In your life, everything can seem to be going well until one day the bottom suddenly drops out. In this case, the couple was in their 90s, and until several months ago had led fairly active lives – even driving back and forth from upstate New York to a second home in Florida.
The couple had serious health issues. First, the wife started to lose her memory and could not drive. The husband, having already suffered from some heart problems, had a heart attack and ended up in the hospital. At first, he refused to go into a rehab center – just being stubborn.

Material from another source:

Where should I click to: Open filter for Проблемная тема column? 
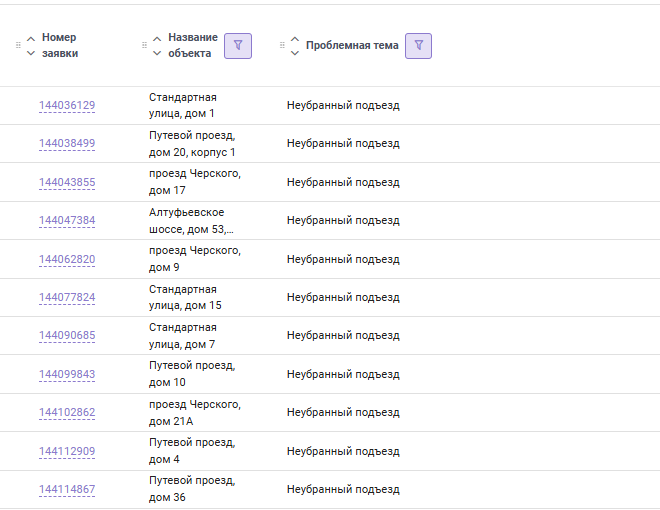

Finally, a doctor and his grandson talked him into going to a rehabilitation center. That is when the paper trail had to be checked. As a retired teacher, there was Medicare insurance, a Medicare supplement policy, and a private health care insurance policy as a part of the teachers retirement system. Fortunately, both had executed healthcare proxies. That made the needed care easier to work out.
The question was what would be covered under the policies and how long would coverage last in rehab.
Since it was also clear that the couple could really not live alone after rehab, what were the options for assisted living in a retirement facility or at home? What would be the costs? Would any insurance cover the assistance? What about their wills? Did anyone have a power of attorney should both become totally disabled.
Guess what? No one really had the answers to any of these questions. And then the husband died when his kidneys failed and his oxygen support gave out.
As a memorial service was planned, the new questions unfolded. What was the status of income tax payments? What would the deceased’s spouse do? With a loss of memory, could she live alone? Again, as above, what were her options and who would pay?
Remember before Medicaid comes into play, most of the assets of an individual have to be spent or gifted away five years before applying for Medicaid. Departments of Social Services may look back five years and impose a period of ineligibility for Medicaid depending upon the amount of assets gifted. There is a lesson in all of this for every one of us.
First, understand what your healthcare insurance policies will pay for and what they will not pay for. Make sure you have consulted an attorney about your will – not fifteen years ago, but now.
Prepare a list containing all of your financial information, and seriously consider giving a power of attorney to a son or daughter.
There is one other consideration. Take a look at a long term care insurance policy which could fund assisted living should you suffer a serious health problem. Life can be short, but can be lived in a much better style if you think through the issues outlined in this column.